Development of perfume microcapsules with triggered release by mechanical forces

Conference Dates

April 3-7, 2016


Microcapsules have found applications or have potential applications in a wide range of industrial sectors. They can have many functions, including stabilization of active ingredients and/or realization of their controlled release. Microcapsules for such applications should have desirable structure and properties, including size, shell thickness, permeability, mechanical strength and surface composition, which may be achieved using appropriate formulation and processing conditions.

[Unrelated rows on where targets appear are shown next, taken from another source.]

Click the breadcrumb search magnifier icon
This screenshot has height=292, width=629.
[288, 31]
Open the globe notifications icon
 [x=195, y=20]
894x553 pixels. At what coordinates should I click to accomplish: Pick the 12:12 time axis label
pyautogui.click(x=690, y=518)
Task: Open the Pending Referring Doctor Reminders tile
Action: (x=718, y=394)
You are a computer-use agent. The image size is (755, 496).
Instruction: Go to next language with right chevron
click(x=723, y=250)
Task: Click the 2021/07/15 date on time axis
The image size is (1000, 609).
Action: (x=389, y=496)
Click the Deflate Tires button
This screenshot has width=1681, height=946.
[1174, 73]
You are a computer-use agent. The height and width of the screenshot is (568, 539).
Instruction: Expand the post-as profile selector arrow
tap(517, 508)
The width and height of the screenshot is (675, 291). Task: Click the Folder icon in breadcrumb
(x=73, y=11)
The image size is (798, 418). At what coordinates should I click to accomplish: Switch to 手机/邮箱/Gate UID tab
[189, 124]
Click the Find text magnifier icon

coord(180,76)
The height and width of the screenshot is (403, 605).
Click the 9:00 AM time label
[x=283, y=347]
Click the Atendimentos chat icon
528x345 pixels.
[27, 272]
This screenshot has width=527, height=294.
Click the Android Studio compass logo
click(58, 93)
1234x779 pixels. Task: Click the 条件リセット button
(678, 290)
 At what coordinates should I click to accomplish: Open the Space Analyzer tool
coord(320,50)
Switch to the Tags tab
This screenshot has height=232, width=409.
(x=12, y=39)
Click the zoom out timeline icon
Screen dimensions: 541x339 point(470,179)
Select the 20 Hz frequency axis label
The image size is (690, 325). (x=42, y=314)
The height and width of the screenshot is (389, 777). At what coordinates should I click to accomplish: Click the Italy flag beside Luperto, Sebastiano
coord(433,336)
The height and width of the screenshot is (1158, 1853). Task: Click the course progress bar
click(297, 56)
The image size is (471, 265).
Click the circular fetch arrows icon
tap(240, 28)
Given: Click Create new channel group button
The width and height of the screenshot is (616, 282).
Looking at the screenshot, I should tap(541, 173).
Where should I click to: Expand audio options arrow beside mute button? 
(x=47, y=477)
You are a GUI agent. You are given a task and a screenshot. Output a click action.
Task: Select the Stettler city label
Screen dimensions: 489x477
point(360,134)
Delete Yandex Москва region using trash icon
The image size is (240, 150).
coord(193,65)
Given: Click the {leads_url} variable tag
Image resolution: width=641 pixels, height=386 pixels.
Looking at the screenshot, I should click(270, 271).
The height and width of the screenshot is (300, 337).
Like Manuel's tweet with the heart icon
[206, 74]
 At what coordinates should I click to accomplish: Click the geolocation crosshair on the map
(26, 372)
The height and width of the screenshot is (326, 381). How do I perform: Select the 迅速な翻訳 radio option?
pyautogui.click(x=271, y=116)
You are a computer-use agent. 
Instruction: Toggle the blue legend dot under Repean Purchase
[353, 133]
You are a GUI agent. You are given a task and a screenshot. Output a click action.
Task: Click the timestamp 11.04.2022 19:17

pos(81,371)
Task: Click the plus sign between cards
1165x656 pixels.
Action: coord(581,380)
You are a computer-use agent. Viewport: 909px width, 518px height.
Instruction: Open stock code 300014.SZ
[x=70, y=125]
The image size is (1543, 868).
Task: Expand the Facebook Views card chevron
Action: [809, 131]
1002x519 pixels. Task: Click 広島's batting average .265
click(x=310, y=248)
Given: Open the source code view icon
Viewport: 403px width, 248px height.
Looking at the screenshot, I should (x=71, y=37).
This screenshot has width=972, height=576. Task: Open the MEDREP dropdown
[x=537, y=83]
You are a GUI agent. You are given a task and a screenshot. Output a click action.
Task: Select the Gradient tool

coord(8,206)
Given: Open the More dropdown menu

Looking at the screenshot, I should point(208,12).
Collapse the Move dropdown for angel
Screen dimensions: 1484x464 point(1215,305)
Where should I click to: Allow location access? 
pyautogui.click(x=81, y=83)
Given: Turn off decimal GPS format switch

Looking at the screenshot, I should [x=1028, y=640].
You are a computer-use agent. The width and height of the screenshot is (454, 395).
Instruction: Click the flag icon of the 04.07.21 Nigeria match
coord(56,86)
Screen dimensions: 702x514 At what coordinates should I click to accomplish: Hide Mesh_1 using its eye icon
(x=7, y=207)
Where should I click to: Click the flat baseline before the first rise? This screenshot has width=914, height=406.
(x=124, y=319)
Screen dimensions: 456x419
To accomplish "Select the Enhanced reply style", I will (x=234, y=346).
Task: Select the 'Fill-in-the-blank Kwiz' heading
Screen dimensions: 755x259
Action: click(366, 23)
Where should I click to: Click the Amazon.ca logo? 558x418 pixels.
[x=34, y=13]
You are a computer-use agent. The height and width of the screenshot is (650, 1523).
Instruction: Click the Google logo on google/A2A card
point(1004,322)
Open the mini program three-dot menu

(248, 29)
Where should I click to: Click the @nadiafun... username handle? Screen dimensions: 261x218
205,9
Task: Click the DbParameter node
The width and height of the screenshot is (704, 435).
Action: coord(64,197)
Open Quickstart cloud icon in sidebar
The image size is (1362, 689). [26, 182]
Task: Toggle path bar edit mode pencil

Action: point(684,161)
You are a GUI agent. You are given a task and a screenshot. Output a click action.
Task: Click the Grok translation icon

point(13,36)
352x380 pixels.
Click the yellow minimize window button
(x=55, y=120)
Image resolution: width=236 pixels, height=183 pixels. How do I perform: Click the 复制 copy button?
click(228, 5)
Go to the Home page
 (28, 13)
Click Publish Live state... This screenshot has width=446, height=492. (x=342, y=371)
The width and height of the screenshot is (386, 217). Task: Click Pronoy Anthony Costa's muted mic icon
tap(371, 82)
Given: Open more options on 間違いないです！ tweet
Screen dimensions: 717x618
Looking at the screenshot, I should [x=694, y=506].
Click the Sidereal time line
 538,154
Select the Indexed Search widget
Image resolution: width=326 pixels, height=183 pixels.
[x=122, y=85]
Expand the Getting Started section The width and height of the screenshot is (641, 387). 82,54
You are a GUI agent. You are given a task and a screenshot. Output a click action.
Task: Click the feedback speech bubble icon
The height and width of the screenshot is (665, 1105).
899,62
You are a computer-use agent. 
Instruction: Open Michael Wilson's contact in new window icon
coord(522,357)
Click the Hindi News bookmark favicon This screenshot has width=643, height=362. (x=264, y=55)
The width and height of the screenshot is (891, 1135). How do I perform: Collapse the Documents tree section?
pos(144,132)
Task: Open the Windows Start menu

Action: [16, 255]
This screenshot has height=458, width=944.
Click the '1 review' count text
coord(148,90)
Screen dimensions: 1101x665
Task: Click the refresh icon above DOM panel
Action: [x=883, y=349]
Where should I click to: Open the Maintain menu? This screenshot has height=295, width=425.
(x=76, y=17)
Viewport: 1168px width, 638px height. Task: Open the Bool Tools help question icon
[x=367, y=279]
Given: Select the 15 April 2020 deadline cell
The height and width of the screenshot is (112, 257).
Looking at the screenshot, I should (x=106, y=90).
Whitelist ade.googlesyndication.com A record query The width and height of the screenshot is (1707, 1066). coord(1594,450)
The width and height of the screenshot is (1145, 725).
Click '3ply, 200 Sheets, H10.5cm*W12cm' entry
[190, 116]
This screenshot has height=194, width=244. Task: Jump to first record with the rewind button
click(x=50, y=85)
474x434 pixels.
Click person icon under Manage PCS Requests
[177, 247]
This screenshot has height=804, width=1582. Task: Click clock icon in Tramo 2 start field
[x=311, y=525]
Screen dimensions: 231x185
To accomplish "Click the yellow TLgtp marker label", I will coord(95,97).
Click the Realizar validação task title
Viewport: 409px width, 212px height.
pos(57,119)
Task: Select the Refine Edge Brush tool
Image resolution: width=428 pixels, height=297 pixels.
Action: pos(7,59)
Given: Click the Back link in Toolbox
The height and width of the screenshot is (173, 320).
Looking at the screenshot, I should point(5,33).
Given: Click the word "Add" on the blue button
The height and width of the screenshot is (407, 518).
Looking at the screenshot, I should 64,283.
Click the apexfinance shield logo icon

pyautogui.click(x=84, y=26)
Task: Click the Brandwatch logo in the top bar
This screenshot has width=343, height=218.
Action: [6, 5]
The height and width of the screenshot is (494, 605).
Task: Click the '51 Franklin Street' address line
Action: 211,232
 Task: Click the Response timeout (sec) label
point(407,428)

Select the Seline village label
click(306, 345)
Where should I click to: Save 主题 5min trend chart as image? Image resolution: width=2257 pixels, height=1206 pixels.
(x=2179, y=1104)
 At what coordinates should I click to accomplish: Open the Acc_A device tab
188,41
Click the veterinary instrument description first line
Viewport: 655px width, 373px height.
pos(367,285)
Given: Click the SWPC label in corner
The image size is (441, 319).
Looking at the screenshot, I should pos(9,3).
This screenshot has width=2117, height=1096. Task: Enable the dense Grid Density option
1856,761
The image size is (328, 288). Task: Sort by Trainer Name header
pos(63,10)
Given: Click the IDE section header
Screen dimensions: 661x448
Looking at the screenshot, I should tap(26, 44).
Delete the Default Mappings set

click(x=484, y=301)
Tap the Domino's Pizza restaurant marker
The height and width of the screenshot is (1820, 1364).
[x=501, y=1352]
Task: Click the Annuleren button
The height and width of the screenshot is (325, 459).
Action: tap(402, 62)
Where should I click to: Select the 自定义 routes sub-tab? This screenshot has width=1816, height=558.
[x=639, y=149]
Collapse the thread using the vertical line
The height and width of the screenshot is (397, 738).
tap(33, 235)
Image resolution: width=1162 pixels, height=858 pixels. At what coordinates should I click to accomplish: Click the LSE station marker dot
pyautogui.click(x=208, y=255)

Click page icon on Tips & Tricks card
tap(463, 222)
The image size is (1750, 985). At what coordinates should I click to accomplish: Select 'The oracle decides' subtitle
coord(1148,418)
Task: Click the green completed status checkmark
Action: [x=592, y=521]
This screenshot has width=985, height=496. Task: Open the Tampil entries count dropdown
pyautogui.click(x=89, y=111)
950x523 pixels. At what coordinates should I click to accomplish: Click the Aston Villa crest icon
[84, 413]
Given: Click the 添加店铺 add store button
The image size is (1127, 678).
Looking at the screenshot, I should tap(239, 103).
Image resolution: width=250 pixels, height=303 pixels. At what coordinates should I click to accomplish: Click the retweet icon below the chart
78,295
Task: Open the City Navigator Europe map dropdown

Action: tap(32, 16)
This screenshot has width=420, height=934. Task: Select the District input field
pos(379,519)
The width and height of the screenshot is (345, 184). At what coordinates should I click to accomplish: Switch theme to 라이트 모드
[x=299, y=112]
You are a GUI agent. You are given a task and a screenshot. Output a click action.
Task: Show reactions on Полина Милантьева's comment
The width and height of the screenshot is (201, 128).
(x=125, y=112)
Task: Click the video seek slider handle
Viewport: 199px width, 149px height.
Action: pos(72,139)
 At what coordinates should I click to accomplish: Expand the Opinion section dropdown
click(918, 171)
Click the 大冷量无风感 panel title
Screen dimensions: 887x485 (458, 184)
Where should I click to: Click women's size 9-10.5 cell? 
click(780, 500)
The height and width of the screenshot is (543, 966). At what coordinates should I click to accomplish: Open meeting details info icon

Different types of microcapsules ranging from one micron to hundreds of microns in size have been prepared for various applications, such as for making pressure-sensitive materials, carriers of drugs, cells, enzyme and active ingredients used in detergents and human care products. A unique technique called micromanipulation has been applied to determine the mechanical properties of these microcapsules. This technique is based on compression of single micro-particles between two flat surfaces and simultaneous measurement of the force applied to them. From direct micromanipulation measurements, the force required to cause a given deformation of single microcapsules, diameter, visco-elastic-plastic behaviour, rupture force and deformation at rupture can be obtained. Numerical modelling of the force versus deformation data with appropriate constitutive equations of the shell materials based on finite element analysis can be used to determine their intrinsic property parameters, such as Young’s modulus, yield stress, plastic modulus, and stress/strain at rupture. The mechanical properties of microcapsules with a shell of melamine formaldehyde containing a core of perfume have been extensively investigated, which combined with the data of their chemical composition, structure, leakage, and adhesion on fabric surfaces have been used to optimise their formulation and processing conditions, leading to commercialization of perfume microcapsules in detergents. The details of these studies will be presented.